About this task:
Please output exactly the lines from the one containing "You are a computer-use" through the end of the records below, leaving out any pictures.
========================
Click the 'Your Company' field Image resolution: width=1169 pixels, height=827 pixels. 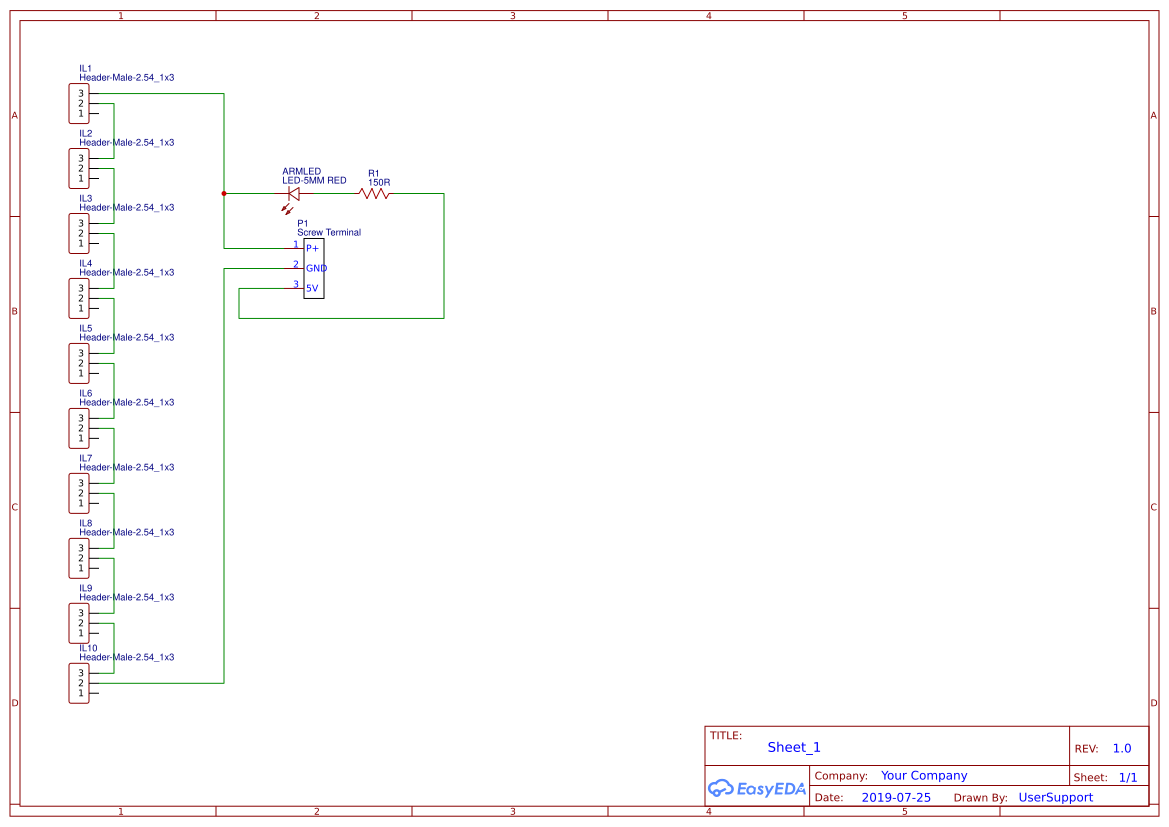click(923, 776)
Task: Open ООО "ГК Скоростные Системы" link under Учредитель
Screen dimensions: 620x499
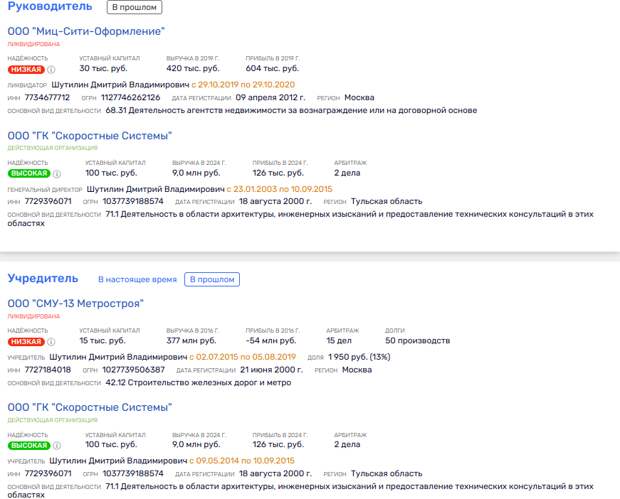Action: 90,407
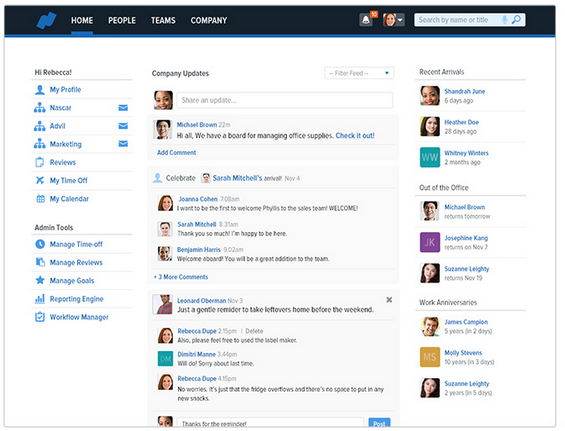Open the TEAMS tab
The image size is (565, 431).
tap(163, 20)
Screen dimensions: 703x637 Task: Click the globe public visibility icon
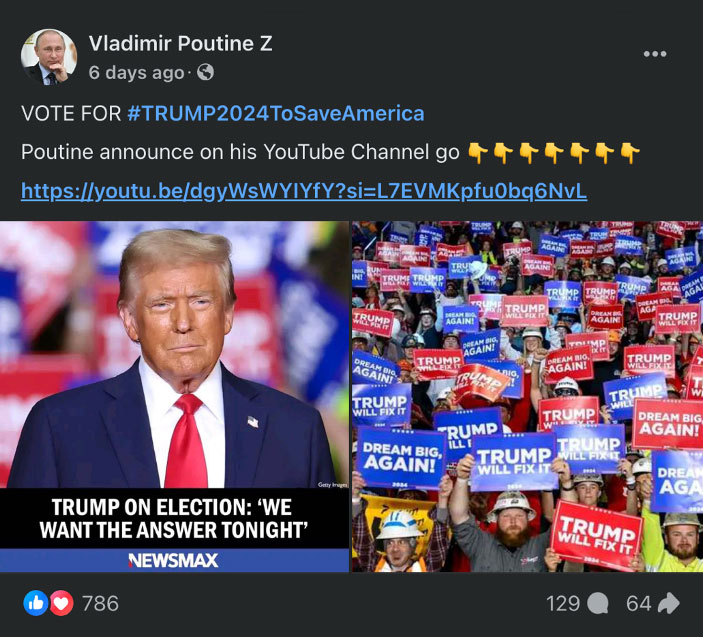coord(205,73)
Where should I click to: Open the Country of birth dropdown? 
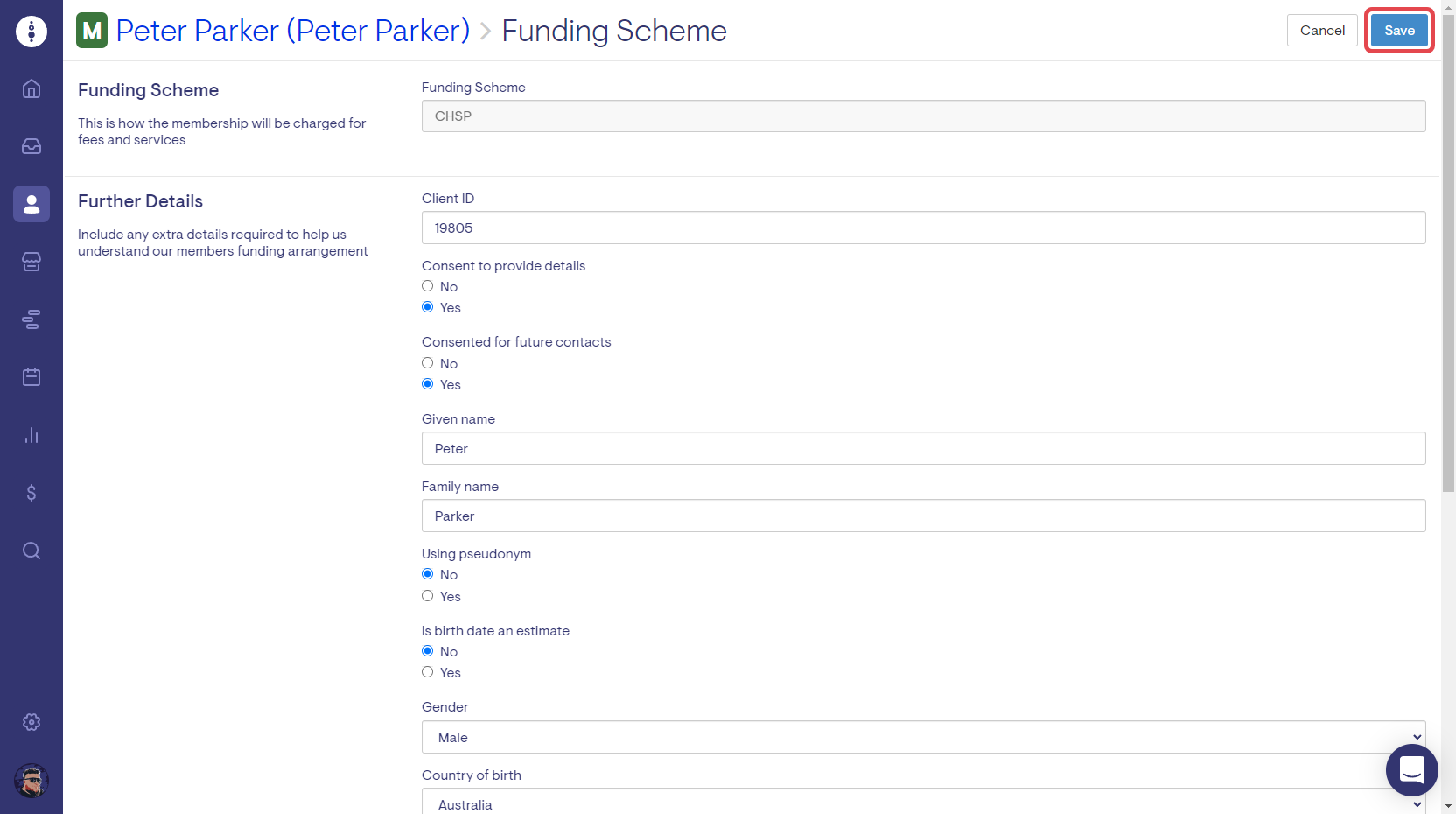[923, 803]
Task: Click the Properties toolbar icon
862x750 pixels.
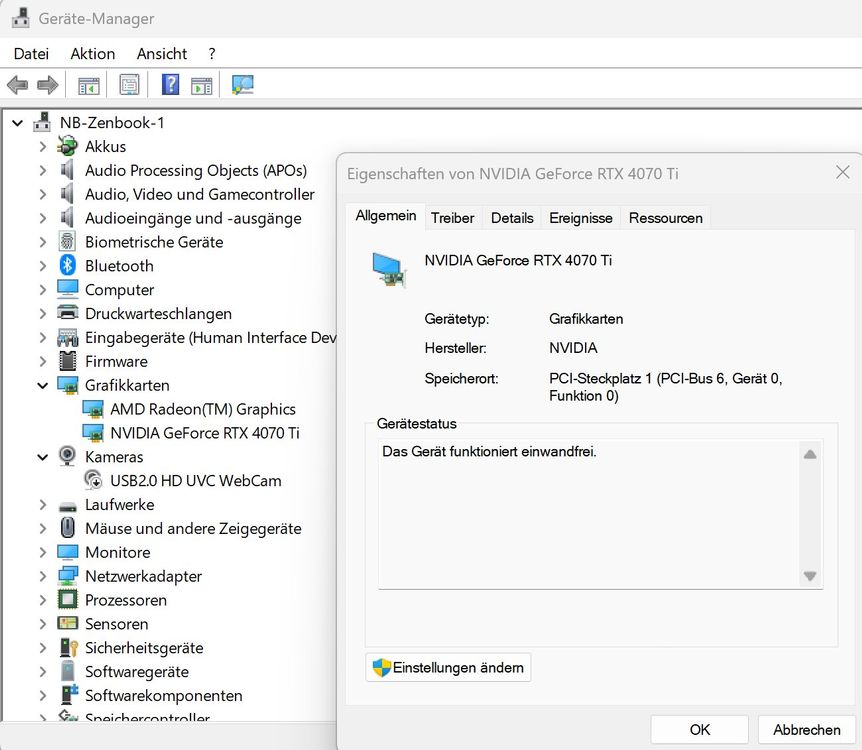Action: [129, 85]
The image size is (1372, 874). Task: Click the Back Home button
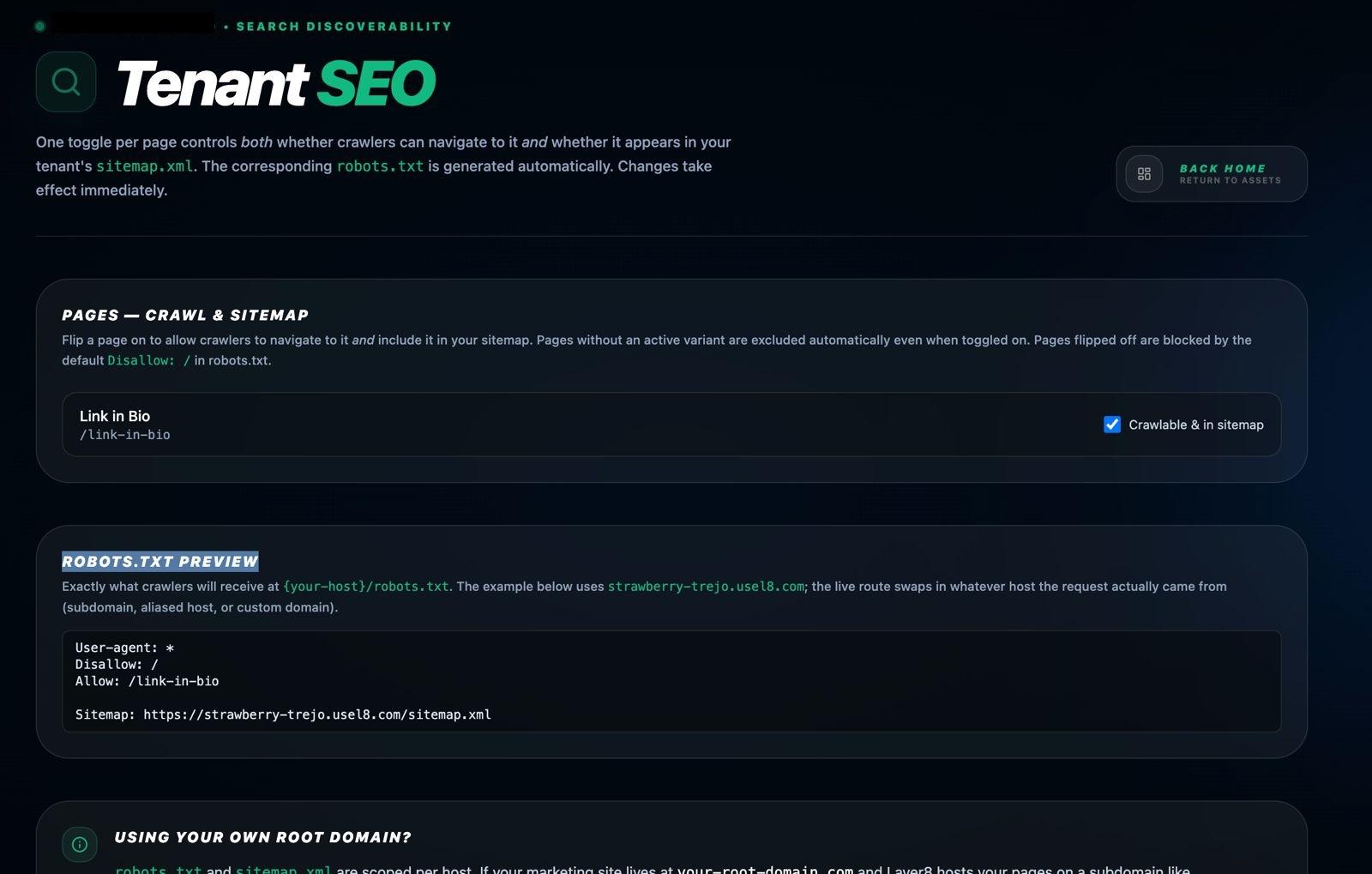[x=1212, y=174]
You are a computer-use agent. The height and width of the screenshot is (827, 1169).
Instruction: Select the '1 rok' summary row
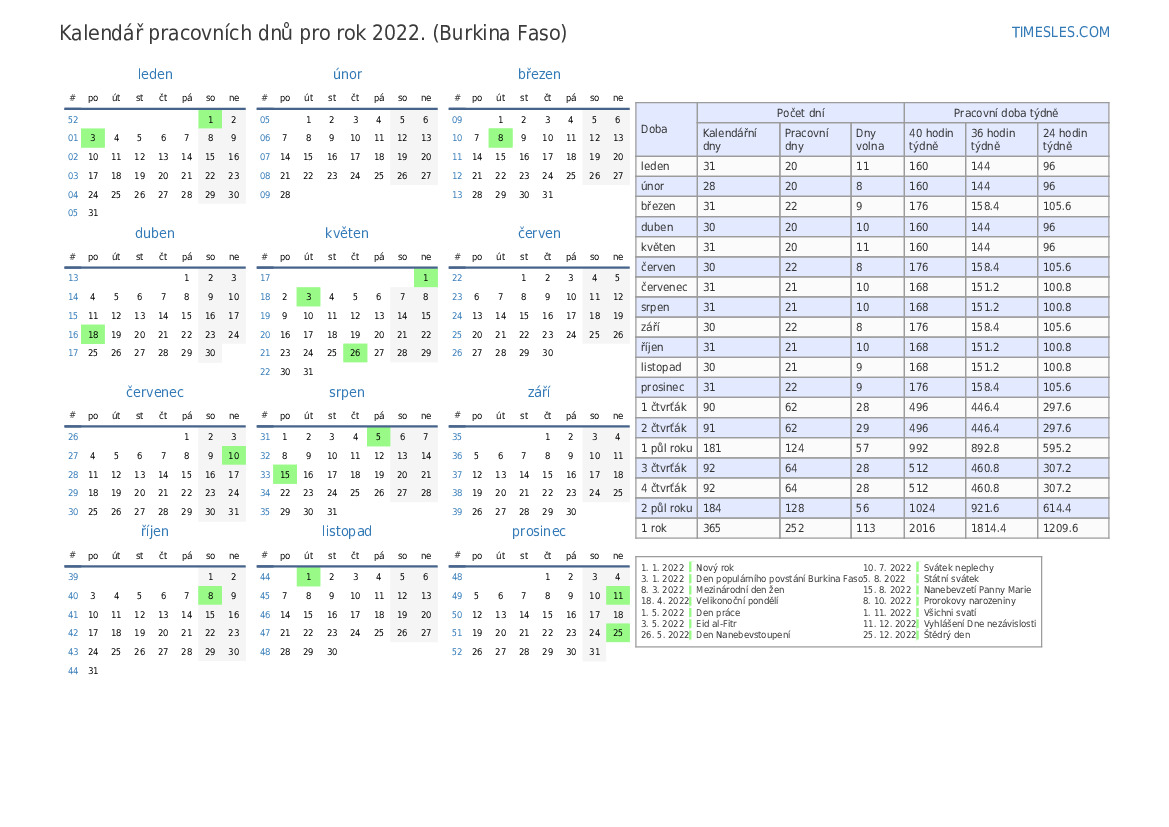click(x=872, y=528)
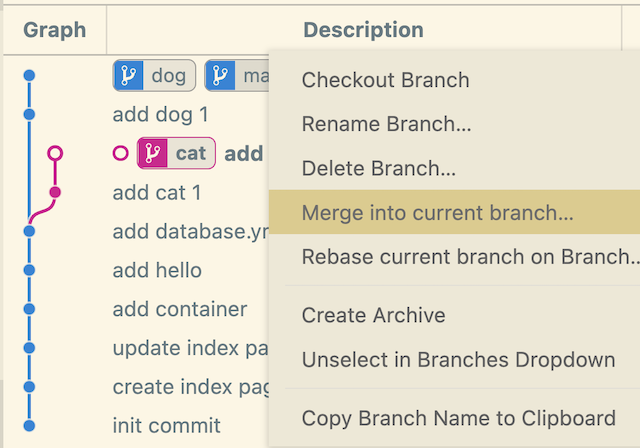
========================
Solution for this task:
You are a computer-use agent. The height and width of the screenshot is (827, 1169).
Instruction: Select the '1 rok' summary row
click(x=872, y=528)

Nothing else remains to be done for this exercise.